Tuesday, February 26, 2013

The Slow Burn of Pregnancy

I had horrible heartburn last night. How horrible, you ask (or you don't but I go on pretending you do anyway, so just play along). So horrible that I dreamed my heartburn, or at least the gastric juices causing said heartburn, turned into molten lava and flowed after some random guy. Fortunately for that guy, I woke up before he was digested/immolated.

The heartburn has become more than just a nuisance. It's totally ruining prenatal yoga. Downward facing dog, plank, and monkey are all positions that I have learned to dread...also, why do all the yoga poses have to have such ridiculous names? It's like when companies name their ice cream flavors Chocolate Moo Moo or Chunky Monkey. Yeah, I'm not saying that. Also, I no longer want any, thanks.

I know some of you are going to tell me (or just think it to yourselves) that I could get something stronger than Tums to deal with the heartburn. To tell you the truth, Tums works fine, when I take it. Which is almost never. I've never been one to raid the medicine cabinet unless I decide it's absolutely necessary - like last night after my discomfort took over my dreams and almost got some fictional guy killed.

Fun side note, every  so many years we have to throw away all the things in our medicine cabinet, some of which have not yet been opened, and buy new ones because everything has long ago expired. Something I never even considered until one of my friends asked for an aspirin and, when I handed her the bottle, she pointed out that they had expired four years previously. I didn't even know they could do that. I thought they were like Twinkies or cockroaches.
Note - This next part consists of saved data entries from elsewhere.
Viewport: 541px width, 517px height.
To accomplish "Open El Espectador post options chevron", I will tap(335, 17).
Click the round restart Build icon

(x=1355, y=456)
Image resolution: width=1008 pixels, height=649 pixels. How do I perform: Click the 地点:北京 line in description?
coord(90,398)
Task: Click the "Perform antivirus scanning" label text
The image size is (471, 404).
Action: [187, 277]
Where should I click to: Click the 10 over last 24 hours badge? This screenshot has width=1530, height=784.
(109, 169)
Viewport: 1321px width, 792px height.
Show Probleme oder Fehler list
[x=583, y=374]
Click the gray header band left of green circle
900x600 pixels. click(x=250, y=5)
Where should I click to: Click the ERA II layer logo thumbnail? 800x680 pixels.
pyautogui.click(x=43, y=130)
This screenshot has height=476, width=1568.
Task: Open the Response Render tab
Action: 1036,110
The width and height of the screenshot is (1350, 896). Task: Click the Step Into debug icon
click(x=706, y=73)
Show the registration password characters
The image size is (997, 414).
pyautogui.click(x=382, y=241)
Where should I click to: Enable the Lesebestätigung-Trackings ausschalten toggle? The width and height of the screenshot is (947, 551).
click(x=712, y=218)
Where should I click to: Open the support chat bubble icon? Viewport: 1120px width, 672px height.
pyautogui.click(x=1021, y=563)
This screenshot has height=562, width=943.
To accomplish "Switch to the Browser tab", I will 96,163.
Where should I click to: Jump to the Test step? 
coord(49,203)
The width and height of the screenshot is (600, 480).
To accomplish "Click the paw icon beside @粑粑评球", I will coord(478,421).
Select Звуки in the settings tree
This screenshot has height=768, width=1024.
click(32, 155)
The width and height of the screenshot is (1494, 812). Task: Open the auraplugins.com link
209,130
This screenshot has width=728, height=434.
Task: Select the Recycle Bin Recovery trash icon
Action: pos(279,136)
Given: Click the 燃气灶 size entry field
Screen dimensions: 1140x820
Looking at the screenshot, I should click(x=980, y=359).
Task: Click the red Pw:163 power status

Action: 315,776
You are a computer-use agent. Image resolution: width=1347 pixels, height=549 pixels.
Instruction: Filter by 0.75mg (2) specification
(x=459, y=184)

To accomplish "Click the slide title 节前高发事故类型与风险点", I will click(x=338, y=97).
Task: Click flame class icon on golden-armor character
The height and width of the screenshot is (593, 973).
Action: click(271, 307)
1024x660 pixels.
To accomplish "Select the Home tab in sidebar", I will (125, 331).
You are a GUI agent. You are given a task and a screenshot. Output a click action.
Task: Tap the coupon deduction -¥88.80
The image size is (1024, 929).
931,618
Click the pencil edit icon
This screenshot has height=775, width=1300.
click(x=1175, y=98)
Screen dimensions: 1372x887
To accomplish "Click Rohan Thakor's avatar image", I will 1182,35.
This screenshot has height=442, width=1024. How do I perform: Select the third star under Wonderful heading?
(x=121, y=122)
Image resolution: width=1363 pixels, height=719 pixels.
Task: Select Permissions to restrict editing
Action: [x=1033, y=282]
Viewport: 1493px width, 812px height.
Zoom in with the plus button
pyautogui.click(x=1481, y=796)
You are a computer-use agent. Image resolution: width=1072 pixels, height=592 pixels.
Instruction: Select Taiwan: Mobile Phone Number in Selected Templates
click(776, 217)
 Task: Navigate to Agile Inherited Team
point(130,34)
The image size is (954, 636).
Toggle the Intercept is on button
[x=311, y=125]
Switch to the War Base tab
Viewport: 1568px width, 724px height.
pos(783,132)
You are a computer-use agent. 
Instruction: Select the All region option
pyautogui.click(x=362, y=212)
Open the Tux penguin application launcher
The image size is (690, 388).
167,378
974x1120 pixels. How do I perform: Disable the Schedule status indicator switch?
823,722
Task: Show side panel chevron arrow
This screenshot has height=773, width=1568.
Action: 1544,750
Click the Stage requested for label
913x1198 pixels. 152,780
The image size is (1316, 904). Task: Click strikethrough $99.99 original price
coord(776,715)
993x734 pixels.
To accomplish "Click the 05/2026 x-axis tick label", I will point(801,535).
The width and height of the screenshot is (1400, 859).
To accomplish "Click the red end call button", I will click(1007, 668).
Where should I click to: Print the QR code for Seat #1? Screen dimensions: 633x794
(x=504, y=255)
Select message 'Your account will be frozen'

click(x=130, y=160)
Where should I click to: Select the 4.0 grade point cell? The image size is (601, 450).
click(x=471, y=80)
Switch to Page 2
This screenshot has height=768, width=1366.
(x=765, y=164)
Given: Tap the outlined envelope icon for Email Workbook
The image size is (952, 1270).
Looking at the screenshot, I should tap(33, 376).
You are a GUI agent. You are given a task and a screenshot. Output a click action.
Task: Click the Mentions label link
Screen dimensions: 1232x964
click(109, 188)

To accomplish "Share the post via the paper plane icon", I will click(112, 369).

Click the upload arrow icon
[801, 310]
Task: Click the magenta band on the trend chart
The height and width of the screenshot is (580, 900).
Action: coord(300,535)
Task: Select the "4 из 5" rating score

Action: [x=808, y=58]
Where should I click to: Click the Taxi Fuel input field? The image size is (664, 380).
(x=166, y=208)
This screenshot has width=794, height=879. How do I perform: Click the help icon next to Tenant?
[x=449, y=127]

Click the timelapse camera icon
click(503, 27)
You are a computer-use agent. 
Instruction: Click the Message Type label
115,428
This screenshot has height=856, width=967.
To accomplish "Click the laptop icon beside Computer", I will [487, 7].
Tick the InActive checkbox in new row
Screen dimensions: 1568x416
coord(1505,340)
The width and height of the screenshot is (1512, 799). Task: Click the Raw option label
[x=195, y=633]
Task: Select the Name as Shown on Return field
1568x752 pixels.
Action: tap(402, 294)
So, basically, it's totally my fault that I suffer through my heartburn. I am thinking I will start taking a Tums before yoga though. That seems preferable to my esophagus dissolving as I move between child pose and plank.

Another fun fact, research has found a positive relationship between pregnant mother's heartburn and the amount of hair her child is born with. It's one of the only wives' tales that has been backed up by science. Thus, our baby is likely to come into the world with a full Pompadour. That's not really unexpected, since both his parents have crazy-thick hair. We've been joking for years that our children will look like chia pets.

Yeah, that seems about right. Poor kid.